This book chapter will provide a new view to the readers that II–VI semiconducting nanomaterials have been widely utilised by sensor construction for food analysis and food safety field (Fig. 27.1), and highlight the recent advances and future prospects. First of all, we introduce the characteristics and classification of II–VI semiconducting nanomaterials. Then a brief introduction of the application of II–VI semiconducting nanomaterials-based sensing platform for food quality and safety control was discussed. In addition, we comprehensively analyse and summarise the practical application of these nanomaterials in certain food samples.
Scheme illustration of II–VI semiconducting nanomaterials-based biosensors for food analysis and food safety
2 II–VI Semiconducting Nanomaterials for Food Analysis
2.1 Detection of Pathogenic Bacteria
Due to the growing concern of the risk that food- and water-borne pathogens pose to human health, there is an increasing demand from regulatory agencies to ensure a safe food supply. As shown in Fig. 27.2, II–VI semiconducting nanomaterials-based biosensing strategies for pathogens were illustrated. Xiong et al. reported the biosynthesis of CdSe QDs intracellularly and employed them as nanoprobes for the detection of bacteria (Fig. 27.2a). The bacteria detection involves a space-time-coupling strategy for converting the bacteria (Staphylococcus aureus) into fluorescent cells (cellular beacons) [61]. Typically, a low detection limit of 8.94 ng/mL was reported. The proposed scheme has many advantages like fluorescent probes being monodispersed with uniform size, high luminance with outstanding photostability. Also, the probes are highly accurate, reliable, and repeatable. By the suitable selection of the antibody conjugation, this kind of new bioprobe can be extended towards the sensitive detection of various other bacterial pathogens including pseudorabies virus, baculovirus, Salmonella typhimurium, and SKBR-3 cells [38]. CdSe was also employed for multi-QDs detection. For instance, Arshad et al. reported the use of CdSe/ZnS QDs for the detection of Vibrio harveyi in solution and in animal cells [5]. Techniques such as fluorescence microscopy, elastase assay, polyacrylamide gel electrophoresis (PAGE), and comet assay are used to evaluate the interactions of QDs with V. harveyi. The appearance of bright yellow fluorescence when different concentrations of QDs were applied confirms the perfect attachment of the QDs to the bacteria (Fig. 27.2b). It was also demonstrated that the toxicity level of CdSe/ZnS QDs is genetically and cytotoxically safe for labelling the bacteria allowing live imaging and tracking of the microorganisms.

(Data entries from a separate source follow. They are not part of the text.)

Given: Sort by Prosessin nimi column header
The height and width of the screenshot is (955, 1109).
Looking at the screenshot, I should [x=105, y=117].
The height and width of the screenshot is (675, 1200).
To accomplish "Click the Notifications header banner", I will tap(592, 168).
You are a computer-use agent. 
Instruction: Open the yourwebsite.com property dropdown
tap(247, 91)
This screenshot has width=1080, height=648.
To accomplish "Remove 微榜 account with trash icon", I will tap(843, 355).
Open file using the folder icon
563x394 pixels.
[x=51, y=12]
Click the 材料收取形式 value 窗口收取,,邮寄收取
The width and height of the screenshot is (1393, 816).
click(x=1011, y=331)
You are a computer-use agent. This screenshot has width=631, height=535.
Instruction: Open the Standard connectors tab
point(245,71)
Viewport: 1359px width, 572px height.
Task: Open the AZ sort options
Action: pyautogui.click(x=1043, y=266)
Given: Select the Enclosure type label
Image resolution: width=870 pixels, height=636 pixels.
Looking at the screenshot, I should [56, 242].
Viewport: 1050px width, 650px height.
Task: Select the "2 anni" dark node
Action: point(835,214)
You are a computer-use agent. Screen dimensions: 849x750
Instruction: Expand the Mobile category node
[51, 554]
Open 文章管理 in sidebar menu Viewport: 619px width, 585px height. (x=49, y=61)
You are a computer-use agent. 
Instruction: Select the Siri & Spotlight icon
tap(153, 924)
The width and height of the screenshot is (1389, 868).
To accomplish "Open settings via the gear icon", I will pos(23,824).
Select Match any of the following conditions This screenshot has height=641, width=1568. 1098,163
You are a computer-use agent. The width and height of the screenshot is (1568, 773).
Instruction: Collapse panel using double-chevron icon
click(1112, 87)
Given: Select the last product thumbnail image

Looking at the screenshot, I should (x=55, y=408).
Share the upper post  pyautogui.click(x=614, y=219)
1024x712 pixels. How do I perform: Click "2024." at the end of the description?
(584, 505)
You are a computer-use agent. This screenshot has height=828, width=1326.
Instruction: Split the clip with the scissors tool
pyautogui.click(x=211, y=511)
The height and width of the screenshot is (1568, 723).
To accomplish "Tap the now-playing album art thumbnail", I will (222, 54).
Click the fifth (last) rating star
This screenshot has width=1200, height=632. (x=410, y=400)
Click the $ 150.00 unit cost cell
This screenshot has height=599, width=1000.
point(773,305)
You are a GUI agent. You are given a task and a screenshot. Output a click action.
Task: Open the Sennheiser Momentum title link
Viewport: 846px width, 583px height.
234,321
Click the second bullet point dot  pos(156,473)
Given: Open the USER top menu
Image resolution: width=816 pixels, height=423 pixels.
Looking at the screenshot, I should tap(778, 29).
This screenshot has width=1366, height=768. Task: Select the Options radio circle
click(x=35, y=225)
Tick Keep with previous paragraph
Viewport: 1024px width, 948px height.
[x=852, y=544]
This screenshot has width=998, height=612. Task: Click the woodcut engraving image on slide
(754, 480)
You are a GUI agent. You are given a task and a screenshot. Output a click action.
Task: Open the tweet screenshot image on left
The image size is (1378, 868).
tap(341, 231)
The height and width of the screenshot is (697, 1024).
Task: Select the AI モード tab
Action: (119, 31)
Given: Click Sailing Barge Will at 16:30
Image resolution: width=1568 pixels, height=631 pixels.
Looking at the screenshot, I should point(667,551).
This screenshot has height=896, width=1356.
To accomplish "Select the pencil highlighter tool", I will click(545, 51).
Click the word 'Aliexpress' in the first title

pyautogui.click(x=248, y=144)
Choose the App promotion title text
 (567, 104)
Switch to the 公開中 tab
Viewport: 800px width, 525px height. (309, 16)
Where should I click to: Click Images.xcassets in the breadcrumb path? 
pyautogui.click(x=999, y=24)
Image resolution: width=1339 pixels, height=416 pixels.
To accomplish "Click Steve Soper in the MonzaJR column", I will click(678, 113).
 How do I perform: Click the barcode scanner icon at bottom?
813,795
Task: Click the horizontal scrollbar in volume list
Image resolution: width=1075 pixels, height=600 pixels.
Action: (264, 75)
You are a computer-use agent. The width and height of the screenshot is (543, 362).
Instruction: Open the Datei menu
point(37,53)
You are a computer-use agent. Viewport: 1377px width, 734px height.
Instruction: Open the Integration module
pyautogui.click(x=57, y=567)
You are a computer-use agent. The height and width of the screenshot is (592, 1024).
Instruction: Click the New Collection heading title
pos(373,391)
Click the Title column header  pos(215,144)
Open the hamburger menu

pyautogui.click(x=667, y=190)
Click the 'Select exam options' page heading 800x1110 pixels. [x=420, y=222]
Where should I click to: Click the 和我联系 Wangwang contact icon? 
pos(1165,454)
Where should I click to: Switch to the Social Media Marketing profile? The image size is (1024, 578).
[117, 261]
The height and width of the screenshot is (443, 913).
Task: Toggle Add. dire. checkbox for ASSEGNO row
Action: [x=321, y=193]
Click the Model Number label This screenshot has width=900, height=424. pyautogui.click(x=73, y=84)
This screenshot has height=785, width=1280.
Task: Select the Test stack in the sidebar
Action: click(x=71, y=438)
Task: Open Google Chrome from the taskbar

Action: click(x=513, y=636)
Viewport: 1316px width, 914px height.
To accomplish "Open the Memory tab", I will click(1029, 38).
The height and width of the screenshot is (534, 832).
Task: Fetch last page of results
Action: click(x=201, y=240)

(a) Schematic representation of nanobioprobes fabrication for pathogen detection based on fluorescent CdSe QDs. (Reprinted with permission from Ref. [61]. Copyright 2014 American Chemical Society). (b) Schematic illustration of fluorescent detection of pathogenic bacteria Vibrio harveyi based on CdSe/ZnS QDs. (Reprinted with permission from Ref. [5]. Copyright 2016 Royal Society of Chemistry). (c) Schematic illustration of optical analysis of E. coli O157:H7 employing CdSe/ZnS QDs coupled with NH2-aptamer. (Reprinted with permission from Ref. [11]. Copyright 2015: Taylor & Francis). (d) Schematic illustration of fluorescent sensing of Salmonella typhi based on the preparation and conjugation of CdSe/ZnS QDs. (Reprinted with permission from Ref. [51]. Copyright 2014: Royal Society of Chemistry). (e) Schematic representation of CdSe/ZnS QDs-based multimodal sensing of S. typhi in lateral flow immunoassay (LFIA). (Reprinted with permission from Ref. [14]. Copyright 2018: American Chemical Society)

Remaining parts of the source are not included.